Segundo Deniz, eles estão muito cansados da jornada, porque muitos trechos do caminho, desde o Chile, foram percorridos a pé, e que devem permanecer em Cáceres por três dias, o suficiente para se apresentarem na PF para os respectivos cadastros e entrevistas necessárias. “Daqui, alguns irão a São Paulo e, outros, para Santa Catarina”, indica ele.

O haitiano afirma que o sonho de todos é trabalhar, estudar e viver em paz no Brasil, até que possam voltar a seu país. “Deixamos nossos pais, irmãos e filhos. O coração dói”, desabafa Estefano Deniz. Dentre eles, há profissionais de todas as áreas, do ensino básico à formação superior.

A agente da Polícia Federal, Priscila Dantas da Silva, do setor de emigração, recebeu os representantes da Prefeitura, secretários Wilson Kishi dos Assuntos Estratégicos e Higor Fauber Lemes Oliveira, da Assistência Social, que buscaram informações, junto a PF, dos procedimentos legais e das obrigações para com a entrada dos estrangeiros no município, porta de entrada para o país.

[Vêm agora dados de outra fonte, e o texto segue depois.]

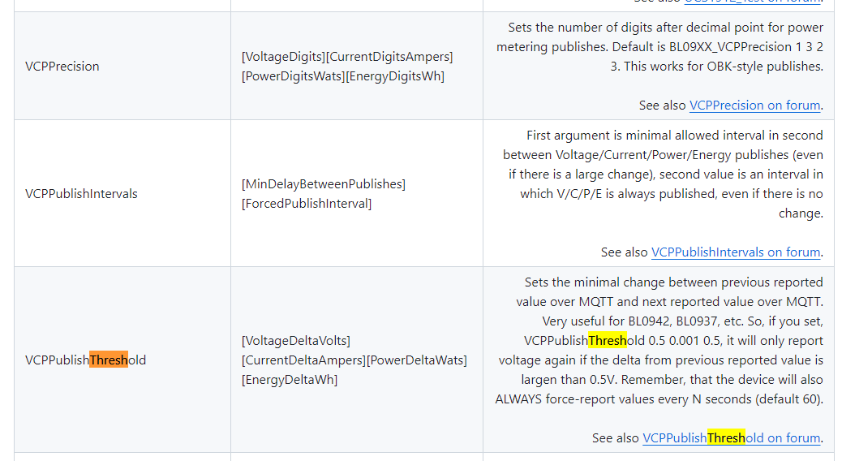Image resolution: width=842 pixels, height=461 pixels.
Task: Click "Sets the minimal change between previous reported" line
Action: click(x=673, y=282)
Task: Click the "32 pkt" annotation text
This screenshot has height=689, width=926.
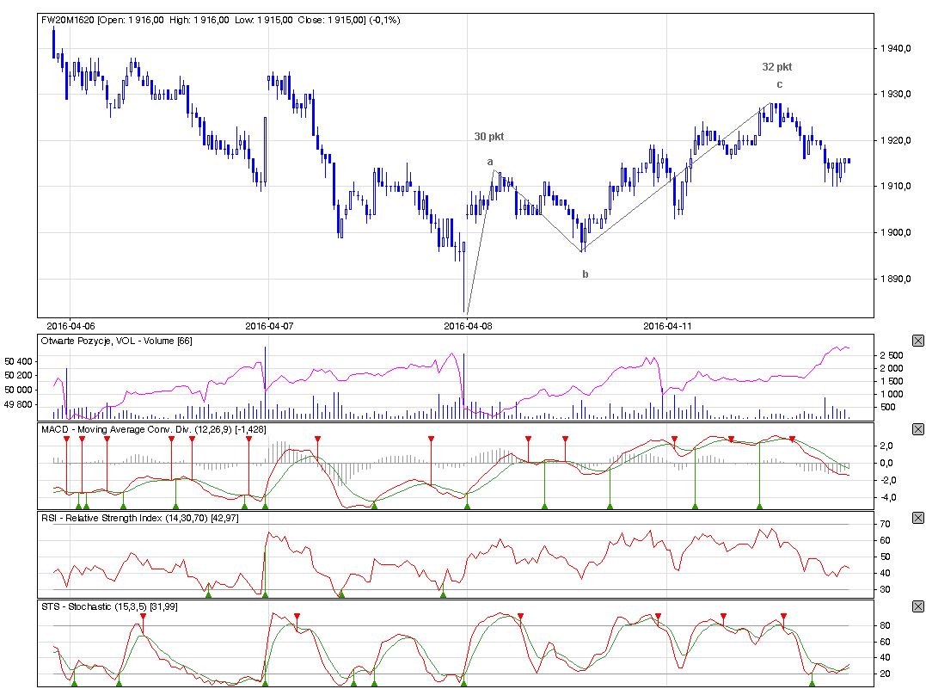Action: pos(776,66)
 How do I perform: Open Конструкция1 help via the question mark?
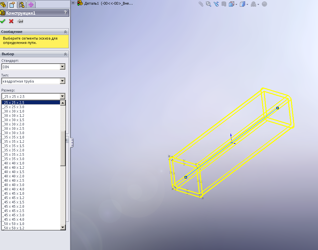65,13
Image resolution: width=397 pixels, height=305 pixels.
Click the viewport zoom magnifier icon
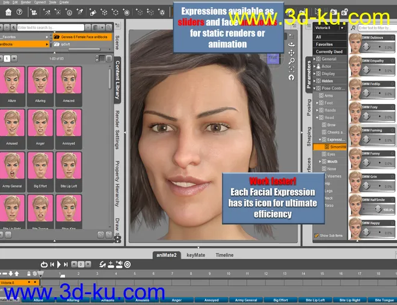point(292,61)
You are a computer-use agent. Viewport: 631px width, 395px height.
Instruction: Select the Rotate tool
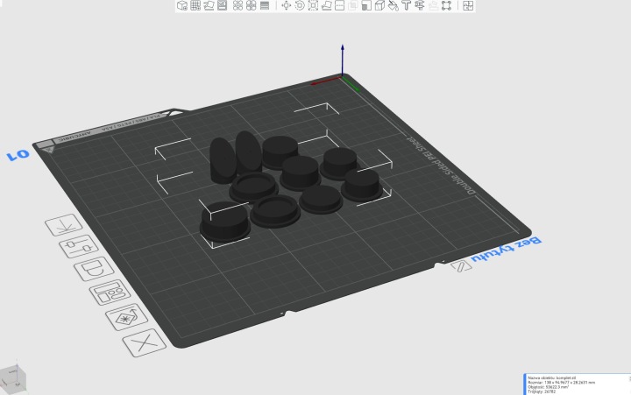(300, 5)
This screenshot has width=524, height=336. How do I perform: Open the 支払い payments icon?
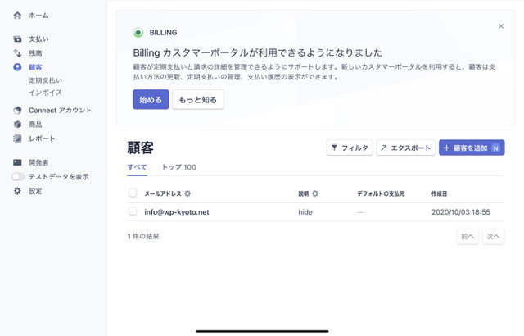point(18,39)
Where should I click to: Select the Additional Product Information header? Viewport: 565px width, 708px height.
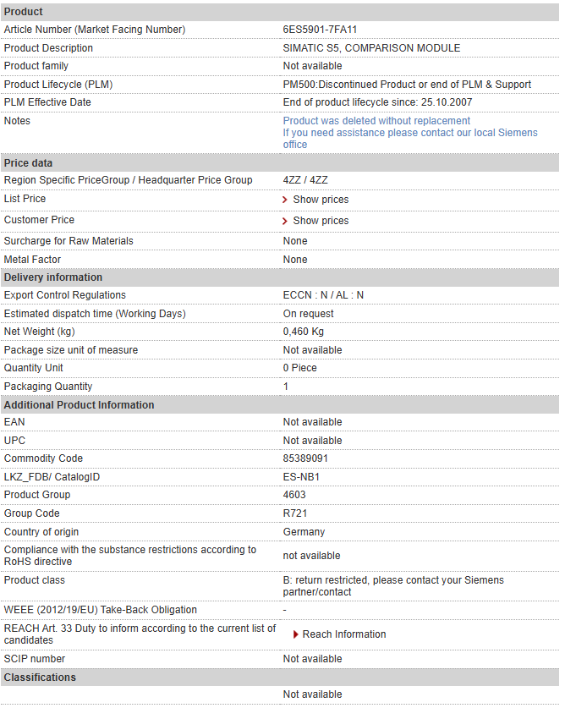[280, 405]
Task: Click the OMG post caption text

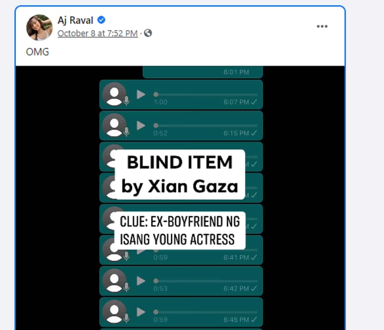Action: [38, 52]
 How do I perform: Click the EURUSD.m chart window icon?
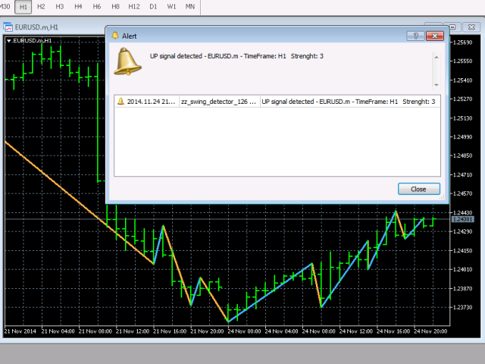point(8,27)
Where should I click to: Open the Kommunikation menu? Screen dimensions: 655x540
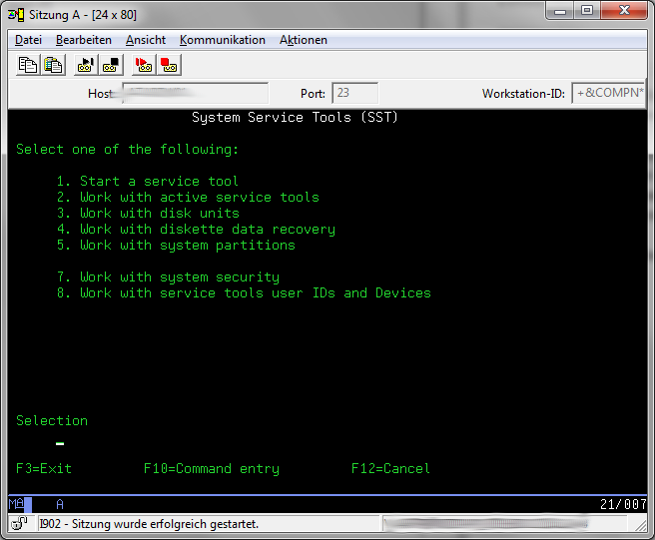222,40
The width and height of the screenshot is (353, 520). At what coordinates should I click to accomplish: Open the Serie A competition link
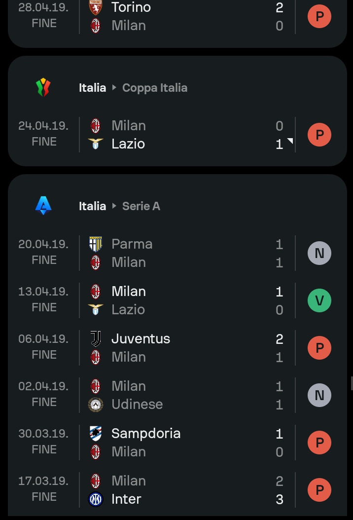[141, 206]
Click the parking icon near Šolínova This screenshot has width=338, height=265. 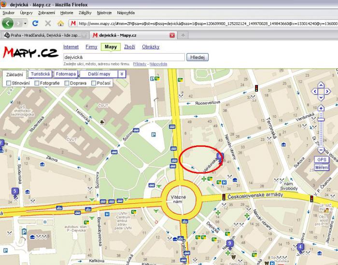(x=154, y=135)
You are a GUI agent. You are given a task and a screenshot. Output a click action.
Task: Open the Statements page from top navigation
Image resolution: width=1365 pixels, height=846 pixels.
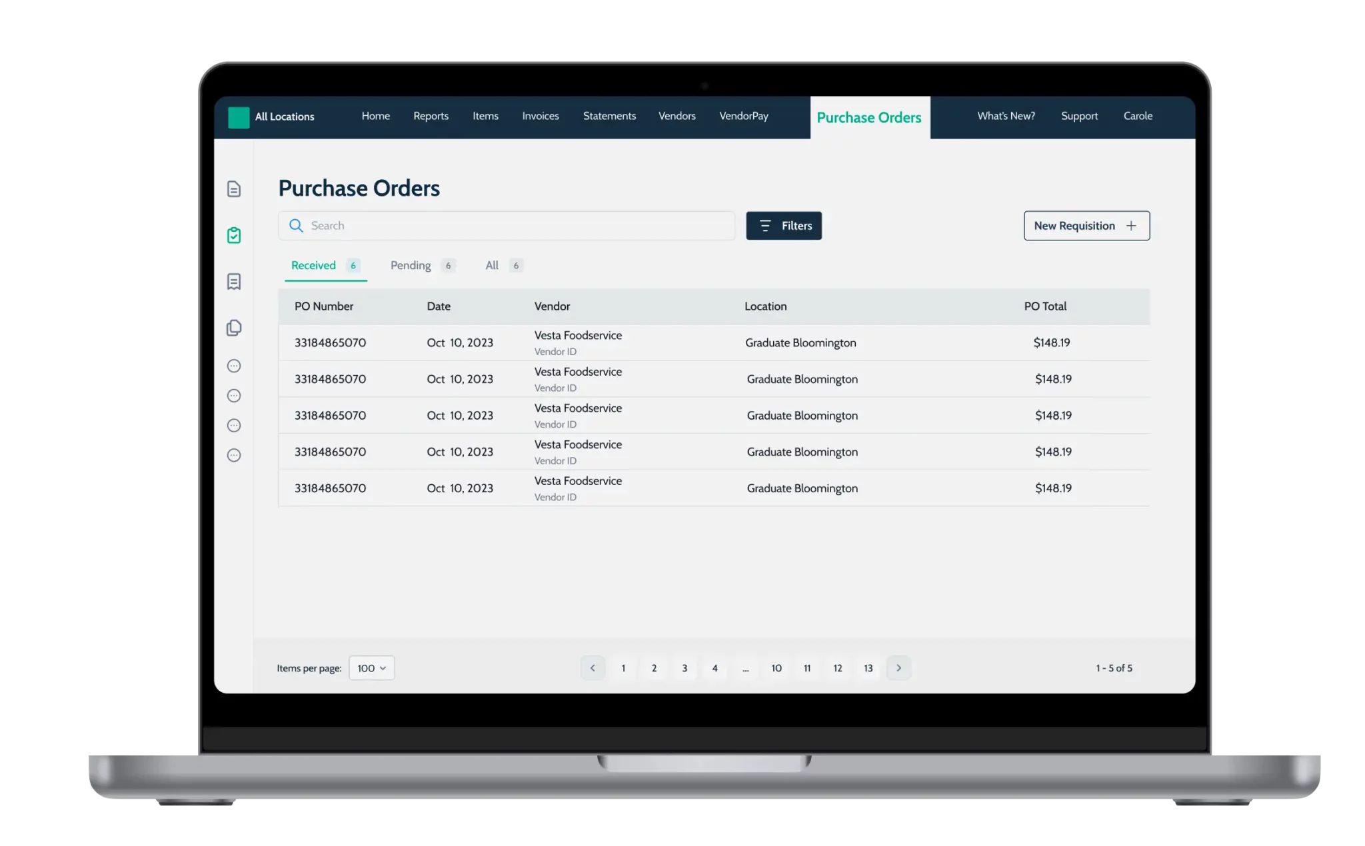[x=609, y=116]
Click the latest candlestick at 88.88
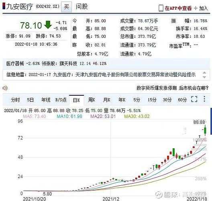 [x=205, y=130]
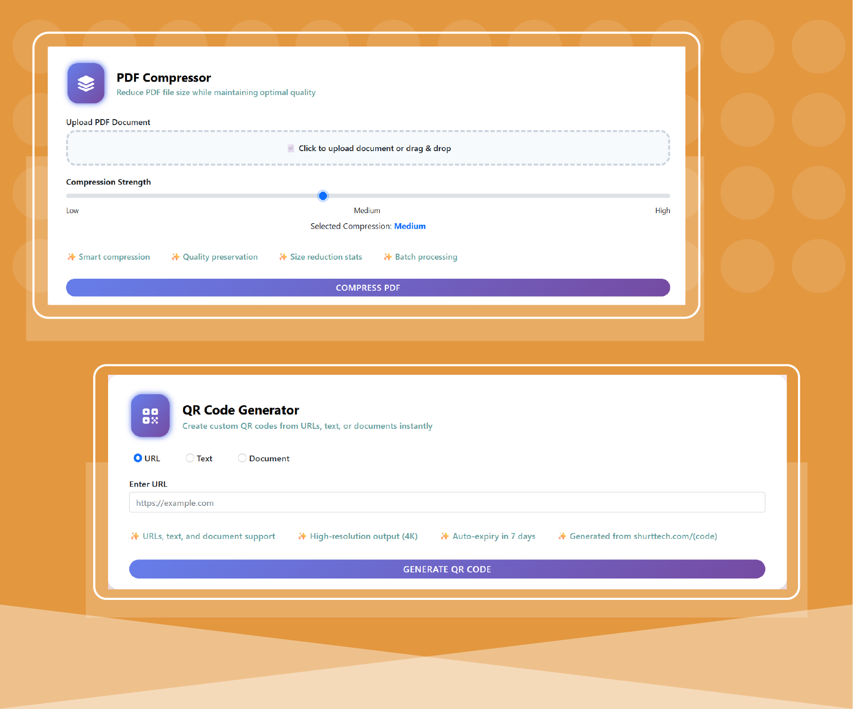Click the Generated from shurttech.com text
853x709 pixels.
point(643,536)
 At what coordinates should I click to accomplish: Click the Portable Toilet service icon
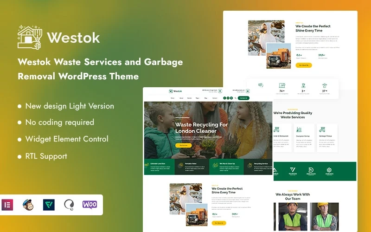[181, 166]
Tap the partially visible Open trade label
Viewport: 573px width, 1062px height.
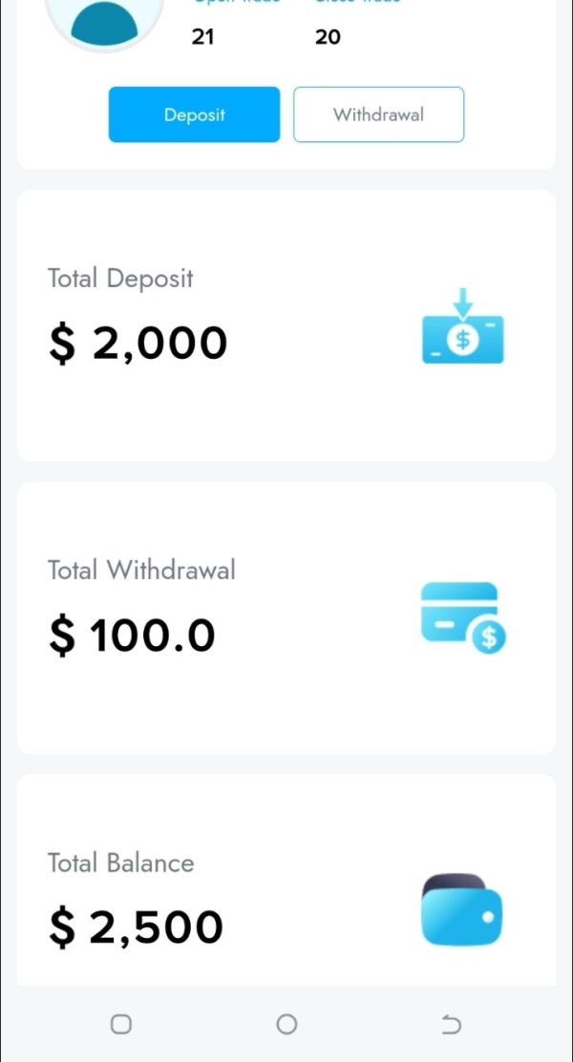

Priscila explica que, pelo acordo internacional que o Brasil mantém com vários países, a PF tem o compromisso de atender documentalmente todos os estrangeiros que se declaram refugiados e dar a eles a legalidade provisória de permanência no país. O trabalho que os agentes de emigração fazem é o de identificar a todos, portadores ou não de documentos, e tornar legal a estada deles com autorização de permanência temporária, para que possam transitar livremente por todos os estados da Federação.

A identificação e entrevista de cada haitiano já chegado teve início na tarde de quarta-feira (12), na sede da PF de Cáceres. Segundo a agente, serão precisos dois dias para cadastrar os cerca de 80 estrangeiros que deverão entrar no Brasil, através de Cáceres.

O município, por meio das secretarias de Assistência Social e de Esportes, cedeu espaço no Ginásio Didi Profeta, para que eles tivessem um mínimo de estrutura a fim de permanecer o tempo necessário para identificação na Polícia Federal. O apoio do Grupo Voluntários da Diocese de Cáceres e a Autarquia Águas do Pantanal permitiu que os haitianos recebessem água e comida.

A maioria dos haitianos diz ser parentes, irmãos e primos, que tentam juntos a vida longe de casa. Garantem que o dinheiro que tinham já acabou ou está no fim. Se vestem bem e quase todos possuem aparelhos celular, com os quais estão em constante contato com os conterrâneos e companheiros de viagem.

Do primeiro grupo, 21 homens e 14 mulheres, todos adultos, foram ao Didi Profeta, onde aguardavam por água e comida, que já estavam sendo providenciadas na manhã desta quarta-feira. Duas das mulheres estão grávidas e outras duas pessoas do grupo se encontravam na unidade de Saúde do PAM para atendimento médico.